## Given problem
Move every coordinate in the answers of the material below up by 54. Then write out all of the material again, with each request line kept as it is.

[Position data for words and items]

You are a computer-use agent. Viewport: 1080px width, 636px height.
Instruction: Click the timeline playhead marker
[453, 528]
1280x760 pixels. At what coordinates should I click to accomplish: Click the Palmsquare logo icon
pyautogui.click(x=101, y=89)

## Solution for this task
You are a computer-use agent. Viewport: 1080px width, 636px height.
Instruction: Click the timeline playhead marker
[507, 582]
1280x760 pixels. At what coordinates should I click to accomplish: Click the Palmsquare logo icon
pyautogui.click(x=155, y=143)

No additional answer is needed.